Chinese Culture

Other Considerations

  • Red and gold are considered to be lucky colours by the Chinese. However, writing in red is taboo – it was historically used to write bad news or indicate that someone is a blood enemy. Black is the colour usually associated with death.
  • Numbers: Odd numbers are considered unlucky, so gifts should be given in even numbers. Four, however, is considered an unlucky number while eight is the luckiest. Six connotes progress and smooth development, and nine is the emperor's number.
  • Spitting in public is common in some regions of China. The behaviour is necessitated by some health conditions caused by the effects of pollution.

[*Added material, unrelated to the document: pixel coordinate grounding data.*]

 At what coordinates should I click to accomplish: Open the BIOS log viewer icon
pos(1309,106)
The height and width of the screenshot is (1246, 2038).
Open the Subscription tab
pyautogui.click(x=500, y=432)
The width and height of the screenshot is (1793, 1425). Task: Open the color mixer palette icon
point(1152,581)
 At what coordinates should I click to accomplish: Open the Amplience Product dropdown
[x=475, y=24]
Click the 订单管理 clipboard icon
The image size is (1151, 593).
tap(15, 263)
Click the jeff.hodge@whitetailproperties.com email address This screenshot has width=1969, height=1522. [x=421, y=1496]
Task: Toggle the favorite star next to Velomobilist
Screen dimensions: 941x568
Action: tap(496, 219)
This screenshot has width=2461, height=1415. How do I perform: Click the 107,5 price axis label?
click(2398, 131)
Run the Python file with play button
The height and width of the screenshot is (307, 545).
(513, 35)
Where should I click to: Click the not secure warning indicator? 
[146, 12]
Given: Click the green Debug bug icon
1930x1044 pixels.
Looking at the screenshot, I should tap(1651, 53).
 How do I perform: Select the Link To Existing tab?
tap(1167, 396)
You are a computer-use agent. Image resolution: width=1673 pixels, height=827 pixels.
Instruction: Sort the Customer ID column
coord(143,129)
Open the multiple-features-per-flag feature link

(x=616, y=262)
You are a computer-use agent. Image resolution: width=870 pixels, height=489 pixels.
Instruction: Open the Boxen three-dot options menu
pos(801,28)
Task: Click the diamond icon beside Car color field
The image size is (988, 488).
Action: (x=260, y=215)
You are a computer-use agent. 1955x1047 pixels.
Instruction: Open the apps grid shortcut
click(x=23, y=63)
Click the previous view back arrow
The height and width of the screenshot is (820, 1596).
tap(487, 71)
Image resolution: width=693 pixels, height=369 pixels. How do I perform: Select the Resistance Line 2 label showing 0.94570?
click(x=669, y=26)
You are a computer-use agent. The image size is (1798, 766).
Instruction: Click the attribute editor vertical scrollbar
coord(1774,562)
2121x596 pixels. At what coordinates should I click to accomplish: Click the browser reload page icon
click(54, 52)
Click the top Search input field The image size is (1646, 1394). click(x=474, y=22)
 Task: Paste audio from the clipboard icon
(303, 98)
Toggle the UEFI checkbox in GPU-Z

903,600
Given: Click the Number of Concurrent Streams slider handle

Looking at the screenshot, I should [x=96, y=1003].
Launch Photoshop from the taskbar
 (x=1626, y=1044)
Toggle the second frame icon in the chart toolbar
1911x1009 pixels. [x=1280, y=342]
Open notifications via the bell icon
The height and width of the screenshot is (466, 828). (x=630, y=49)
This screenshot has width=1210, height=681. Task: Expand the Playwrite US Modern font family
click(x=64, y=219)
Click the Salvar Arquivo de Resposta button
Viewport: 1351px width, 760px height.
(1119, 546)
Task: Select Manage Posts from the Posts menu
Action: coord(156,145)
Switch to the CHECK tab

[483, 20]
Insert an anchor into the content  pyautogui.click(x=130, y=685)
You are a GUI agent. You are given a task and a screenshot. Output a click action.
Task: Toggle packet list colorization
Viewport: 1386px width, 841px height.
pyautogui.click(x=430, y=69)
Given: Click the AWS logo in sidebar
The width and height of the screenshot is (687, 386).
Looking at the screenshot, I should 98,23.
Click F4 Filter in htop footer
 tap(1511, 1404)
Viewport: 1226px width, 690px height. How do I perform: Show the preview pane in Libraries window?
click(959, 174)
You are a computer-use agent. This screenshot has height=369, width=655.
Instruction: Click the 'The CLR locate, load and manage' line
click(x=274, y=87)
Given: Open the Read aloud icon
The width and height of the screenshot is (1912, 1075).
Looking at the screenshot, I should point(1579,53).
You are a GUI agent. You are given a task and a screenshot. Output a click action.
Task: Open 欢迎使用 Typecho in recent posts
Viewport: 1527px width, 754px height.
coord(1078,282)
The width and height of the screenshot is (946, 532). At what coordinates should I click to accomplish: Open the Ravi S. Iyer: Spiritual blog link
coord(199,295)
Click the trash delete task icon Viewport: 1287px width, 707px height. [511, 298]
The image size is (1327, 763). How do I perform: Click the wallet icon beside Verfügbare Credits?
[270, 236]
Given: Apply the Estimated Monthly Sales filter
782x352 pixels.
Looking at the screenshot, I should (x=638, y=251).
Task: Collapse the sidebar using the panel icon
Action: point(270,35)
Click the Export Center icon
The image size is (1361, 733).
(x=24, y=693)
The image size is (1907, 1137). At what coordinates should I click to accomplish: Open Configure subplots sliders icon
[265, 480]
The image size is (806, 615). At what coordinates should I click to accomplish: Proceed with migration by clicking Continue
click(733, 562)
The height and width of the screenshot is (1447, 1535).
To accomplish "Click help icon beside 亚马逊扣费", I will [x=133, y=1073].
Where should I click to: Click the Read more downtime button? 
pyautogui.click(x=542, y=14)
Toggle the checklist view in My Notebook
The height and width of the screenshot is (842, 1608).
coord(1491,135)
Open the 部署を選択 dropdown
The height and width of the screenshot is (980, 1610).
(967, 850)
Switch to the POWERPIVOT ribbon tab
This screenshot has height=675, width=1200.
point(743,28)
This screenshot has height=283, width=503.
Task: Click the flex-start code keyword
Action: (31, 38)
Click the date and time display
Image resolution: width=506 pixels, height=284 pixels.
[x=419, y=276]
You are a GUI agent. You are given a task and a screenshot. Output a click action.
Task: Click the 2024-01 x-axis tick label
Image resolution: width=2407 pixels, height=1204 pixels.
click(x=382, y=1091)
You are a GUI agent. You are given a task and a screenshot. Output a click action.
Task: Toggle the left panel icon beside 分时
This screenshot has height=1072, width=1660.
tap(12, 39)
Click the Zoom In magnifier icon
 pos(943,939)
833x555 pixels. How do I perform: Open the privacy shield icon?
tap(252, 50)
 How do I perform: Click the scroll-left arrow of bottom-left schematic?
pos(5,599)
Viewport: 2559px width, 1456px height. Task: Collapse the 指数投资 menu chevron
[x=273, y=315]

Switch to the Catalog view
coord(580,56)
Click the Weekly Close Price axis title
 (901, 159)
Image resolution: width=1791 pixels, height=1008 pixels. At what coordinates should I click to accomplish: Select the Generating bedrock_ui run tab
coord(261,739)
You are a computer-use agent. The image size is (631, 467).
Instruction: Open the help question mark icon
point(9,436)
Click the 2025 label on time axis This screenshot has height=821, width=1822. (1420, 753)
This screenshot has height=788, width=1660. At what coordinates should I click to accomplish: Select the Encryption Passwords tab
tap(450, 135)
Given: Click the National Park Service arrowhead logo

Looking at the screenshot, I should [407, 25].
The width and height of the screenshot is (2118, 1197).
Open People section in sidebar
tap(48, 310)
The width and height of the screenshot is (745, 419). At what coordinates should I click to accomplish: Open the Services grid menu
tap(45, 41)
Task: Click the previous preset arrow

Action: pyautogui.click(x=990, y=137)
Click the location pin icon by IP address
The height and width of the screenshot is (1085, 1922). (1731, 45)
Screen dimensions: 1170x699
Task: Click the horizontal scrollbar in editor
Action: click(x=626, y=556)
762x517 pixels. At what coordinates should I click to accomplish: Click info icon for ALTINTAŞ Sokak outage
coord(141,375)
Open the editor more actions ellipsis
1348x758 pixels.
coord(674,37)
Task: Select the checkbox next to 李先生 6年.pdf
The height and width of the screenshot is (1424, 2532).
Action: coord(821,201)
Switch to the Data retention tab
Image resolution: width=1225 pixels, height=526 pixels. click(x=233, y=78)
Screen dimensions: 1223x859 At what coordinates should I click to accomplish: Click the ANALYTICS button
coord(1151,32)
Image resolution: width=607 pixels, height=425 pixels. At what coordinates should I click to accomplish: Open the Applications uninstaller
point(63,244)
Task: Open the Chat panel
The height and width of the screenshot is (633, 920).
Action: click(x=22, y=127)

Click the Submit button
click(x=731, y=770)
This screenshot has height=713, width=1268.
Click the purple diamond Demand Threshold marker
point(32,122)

  • Air pollution is a serious problem in China, as smog is thick over urban areas. Chinese people may avoid talking about pollution to foreigners as there can be shame associated with it. Others might be open about the topic, but it’s still a good idea to approach it with sensitivity. 
  • The government plays a different role in the lives of Chinese residents. It may involve itself in their daily activities, and some measures have an extreme impact on people's personal choices (e.g. the now-defunct One-child policy). There is a general expectation of widespread surveillance in the country. The Chinese government has been known to continue monitoring Chinese residents living in or visiting Australia. Many public spaces in China have political and governmental figures and emblems throughout them to promote loyalty.
  • The relationship between Taiwan and China is a very sensitive topic. Be considerate of its complexities should it arise in conversations. Many of the younger generation of Taiwanese wish to define themselves as distinct from China. On the other hand, many Chinese consider Taiwan to be a part of China.